LANSING – Being a state with direct access to a lot of fresh water creates opportunities for housing, jobs and tourism. 

However, the quality of Michigan’s water is threatened due to poorly maintained septic tanks, according to environmental advocates pushing for legislation to require periodic inspections of septic systems statewide.

Currently, it’s up to local governments whether to regulate septic systems and mandate inspections periodically or when property ownership changes.

Despite its vast network of rivers, streams and lakes, as well as groundwater, Michigan remains the only state without a statewide sanitary code, which would include septic systems. 

That means that there is no state regulation for the inspections of septic tanks, so a system could be unchecked forever.

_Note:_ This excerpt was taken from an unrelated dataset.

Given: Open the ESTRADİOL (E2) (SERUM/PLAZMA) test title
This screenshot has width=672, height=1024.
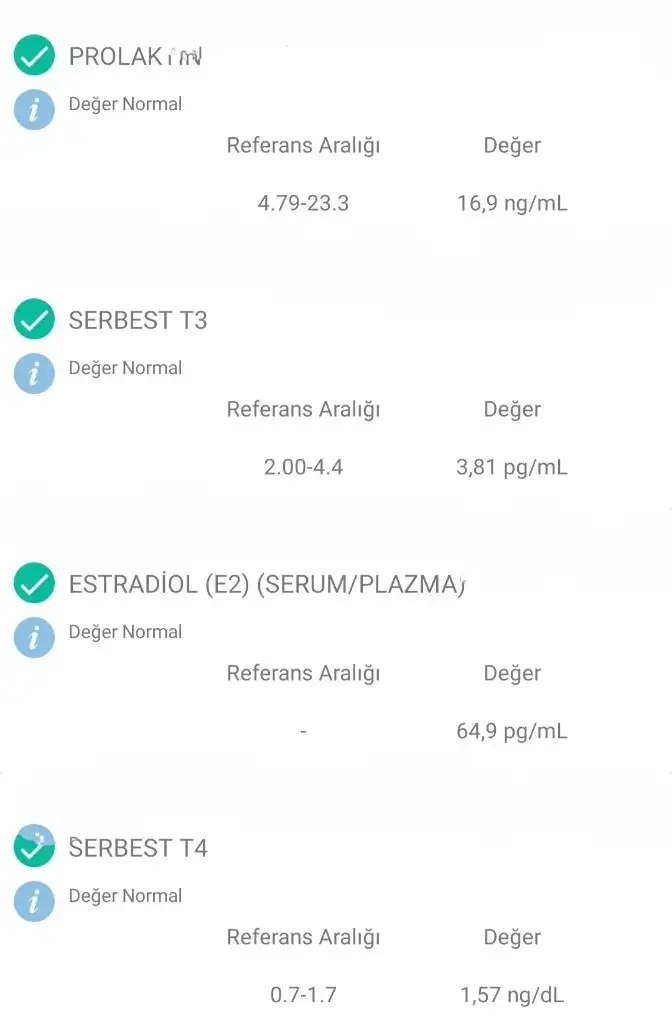Looking at the screenshot, I should tap(267, 585).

The Michigan Environmental Council’s water policy director, Megan Tinsley, said, “There could certainly be E. coli in sewage. If any septic system is leaking, it could be potentially infiltrating where someone’s well water is being collected.” 

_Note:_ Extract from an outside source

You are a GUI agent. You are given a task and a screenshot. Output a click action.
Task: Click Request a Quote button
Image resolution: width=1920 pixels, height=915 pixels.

Drinking water is at risk because leaks from septic tanks get into the groundwater, which eventually puts sewage into the drinking water supply.

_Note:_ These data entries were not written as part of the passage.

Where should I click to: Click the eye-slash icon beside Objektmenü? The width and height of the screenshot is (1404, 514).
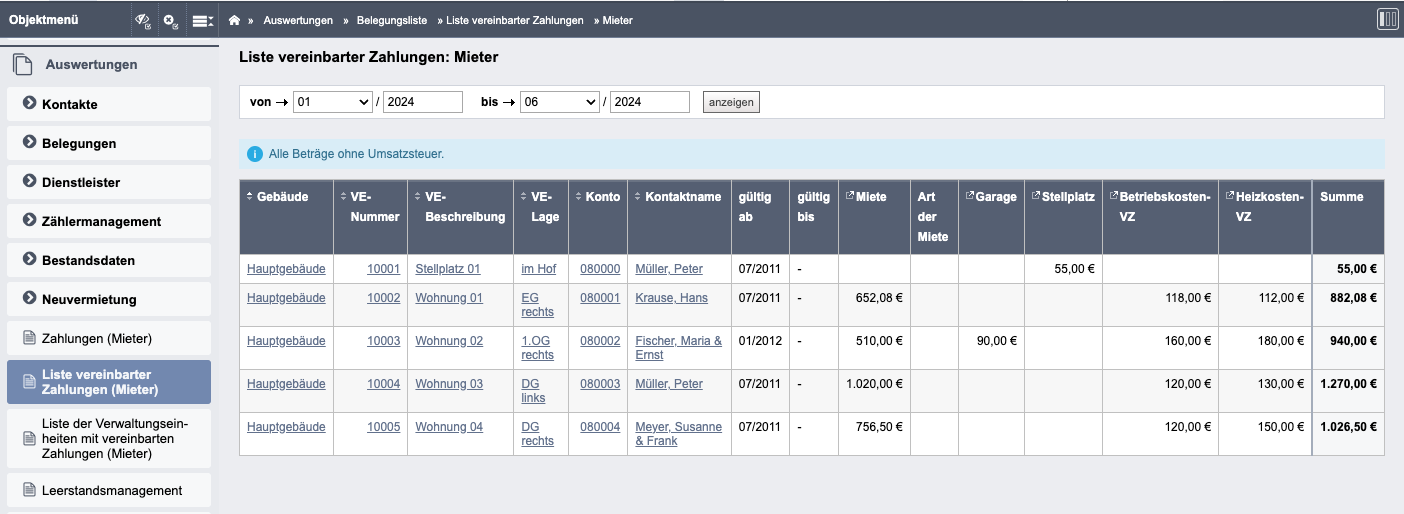[143, 20]
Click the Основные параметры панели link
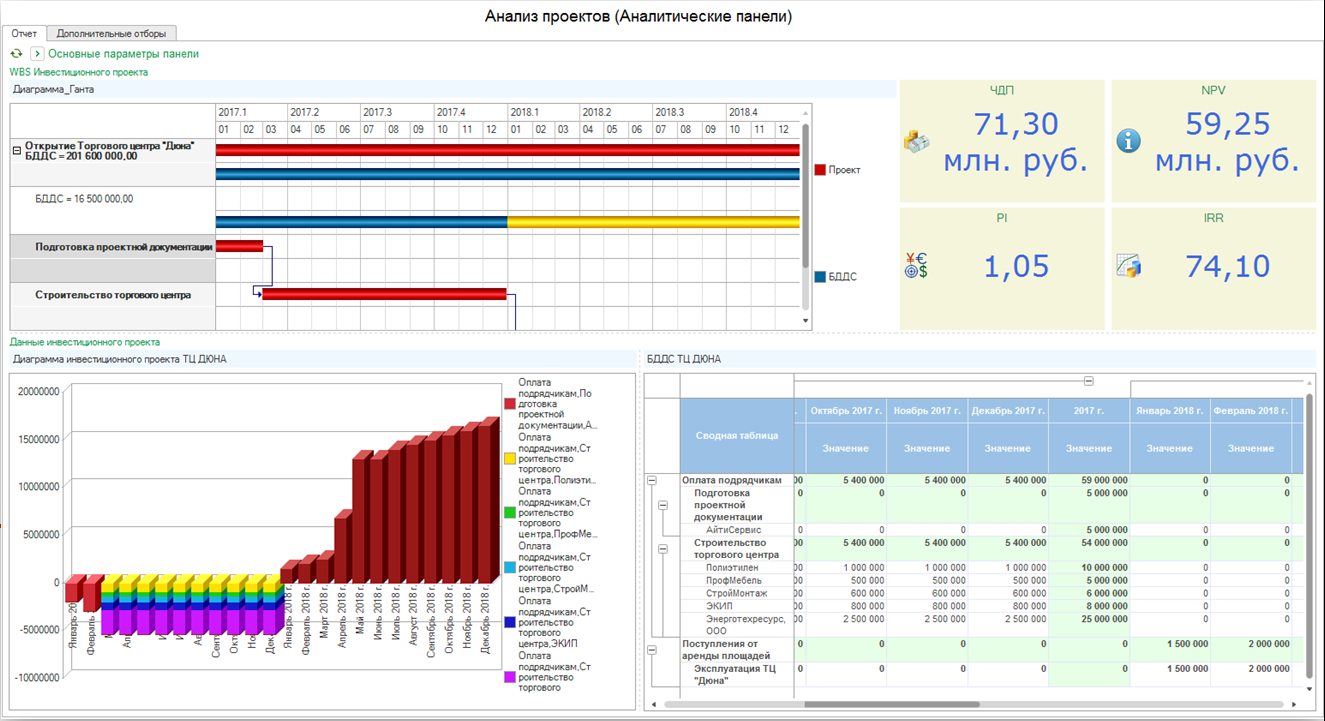This screenshot has width=1325, height=721. [123, 54]
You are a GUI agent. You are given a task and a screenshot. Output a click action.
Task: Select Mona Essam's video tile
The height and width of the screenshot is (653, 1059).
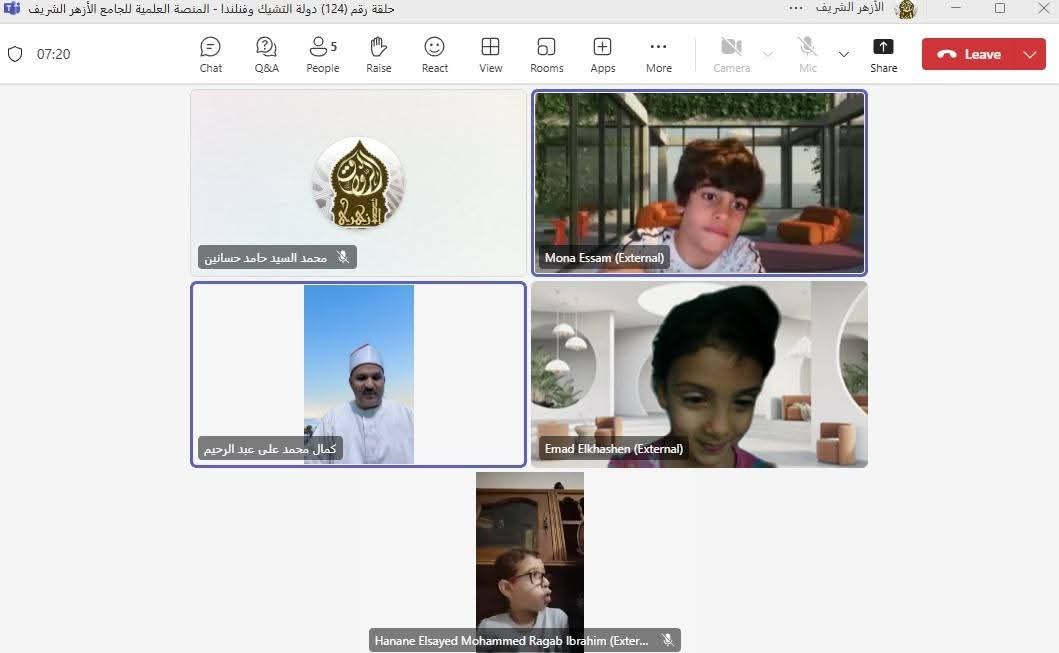[699, 182]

Two bills are pending that would address the problem of leaky septic systems. They are awaiting review by the House Committee on Natural Resources, Environment, Tourism and Outdoor Recreation. 

If the legislation passes, there would be standards for new and existing septic systems that would require inspections at the time of sale in all counties. 

Sponsors include Democratic Reps. Phil Skaggs of East Grand Rapids, Sharon McDonnell of Troy, Donavan McKinney of Detroit, Kara Hope of Holt, Carol Glanville of Walker, Joey Andrews of St. Joseph and Laurie Pohutsky of Livonia, who chairs the committee. 

“We’re working on getting these bills passed,” Tinsley said. “Interest groups have come together such as public health departments, environmental groups and anyone who has a keen interest in these bills.” 

Concerns about the legislation include the costs of staffing and facilities for the state and county health departments, she said. 

“If there’s a proper way of doing this, I don’t see why not,” said Patrick Stewart, who owns property in Lewiston. 

“It’s not like we have a lot of options to go to the bathroom up here,” he said. 

Currently there is no statewide regulation of septic tank inspections. Some counties have created their own regulations. Also, some communities have passed ordinances that require septic tanks to be inspected during the selling process. 

The Petoskey-based Tip of the Mitt Watershed Council has reported on the potential dangers of letting septic systems remain uninspected. One of its concerns is nutrients from the septic tanks that leak into groundwater. 

“Having higher nutrient levels throws the ecosystem off, and it certainly impacts outdoor recreation,” Tinsley said. 

Nutrients from septic tanks that go into the groundwater can seep into rivers and lakes, creating algae blooms. That significantly hinders the desire to be in the water, as well as activities such as fishing and canoeing.